The article comments: “Yes, a graph showing that 76% of respondents found Concept X “somewhat or very consistent” with your brand may be interesting as you think about potential market share. But if you want to understand and act on the emotion that drives mind share, more compelling would be video diaries from real people making real choices between your brand and your competitors’, or trying your product prototypes at home, or marking up your ideas with comments and suggestions.”

Closer to home, in the fundraising space, Angie Moore addresses Donor Centricity: How Do You Measure It? in a recent Fundraising Success article.

Angie recommends measuring/monitoring:

  1. Retention — yes, yes, yes!
  2. New donor growth — here’s she’s talking about increasing donor value.
  3. Competitive metrics — what are your direct competitors doing to foster donor relationships.
  4. Donor satisfaction — Says Angie: “You need some way of understanding how people feel about your brand … Becoming donor-centric is about making the marketing and fundraising relationship more about the donor and better for the donor.
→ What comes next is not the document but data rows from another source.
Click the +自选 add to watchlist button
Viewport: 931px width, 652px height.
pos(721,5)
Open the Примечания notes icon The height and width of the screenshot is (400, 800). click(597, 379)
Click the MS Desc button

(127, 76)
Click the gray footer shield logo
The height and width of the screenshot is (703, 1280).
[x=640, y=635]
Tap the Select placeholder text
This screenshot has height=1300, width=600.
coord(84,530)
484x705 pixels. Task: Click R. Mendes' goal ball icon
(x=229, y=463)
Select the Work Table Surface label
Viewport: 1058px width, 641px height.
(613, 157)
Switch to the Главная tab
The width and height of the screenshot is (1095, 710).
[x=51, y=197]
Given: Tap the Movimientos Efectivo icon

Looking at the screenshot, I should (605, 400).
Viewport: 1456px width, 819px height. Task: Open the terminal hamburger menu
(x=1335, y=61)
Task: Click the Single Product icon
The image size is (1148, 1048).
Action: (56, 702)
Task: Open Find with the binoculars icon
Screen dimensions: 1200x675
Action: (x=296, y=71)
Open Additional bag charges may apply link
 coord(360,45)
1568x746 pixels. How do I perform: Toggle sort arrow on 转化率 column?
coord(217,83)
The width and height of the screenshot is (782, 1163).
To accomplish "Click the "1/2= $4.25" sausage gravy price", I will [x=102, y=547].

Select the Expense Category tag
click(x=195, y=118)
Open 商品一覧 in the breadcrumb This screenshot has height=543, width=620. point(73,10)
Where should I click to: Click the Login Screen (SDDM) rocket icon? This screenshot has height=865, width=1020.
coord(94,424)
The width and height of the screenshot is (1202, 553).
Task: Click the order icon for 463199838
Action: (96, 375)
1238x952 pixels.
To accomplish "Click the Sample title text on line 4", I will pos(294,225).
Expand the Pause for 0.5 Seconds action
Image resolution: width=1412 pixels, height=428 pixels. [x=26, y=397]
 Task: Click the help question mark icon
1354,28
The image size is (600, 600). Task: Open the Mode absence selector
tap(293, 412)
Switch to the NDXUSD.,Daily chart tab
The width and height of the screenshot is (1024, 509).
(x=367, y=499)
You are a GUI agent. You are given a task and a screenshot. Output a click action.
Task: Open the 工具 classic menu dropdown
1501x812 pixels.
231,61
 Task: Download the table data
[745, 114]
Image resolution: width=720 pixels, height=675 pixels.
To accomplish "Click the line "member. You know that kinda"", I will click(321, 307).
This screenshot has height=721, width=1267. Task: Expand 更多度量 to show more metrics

So, yes, you need to know if that is actually happening. Whether you want to look at loyalty metrics, satisfaction metrics or some other metric, they key is to actually ask donors for their personal opinions and then measure the change in those opinions over time.” Amen!
  5. Process improvement — “There are many, many, many donor processes that affect whether donors are satisfied, willing to retain, etc. You should be looking at all of your donor processes: acknowledgment strategy and timeline, issue resolution process, call-center hold times (if you have a call center or inbound donor care line), etc.” Amen again!

Are you walking the talk when it comes to donor centricity? Are you designing the donor in?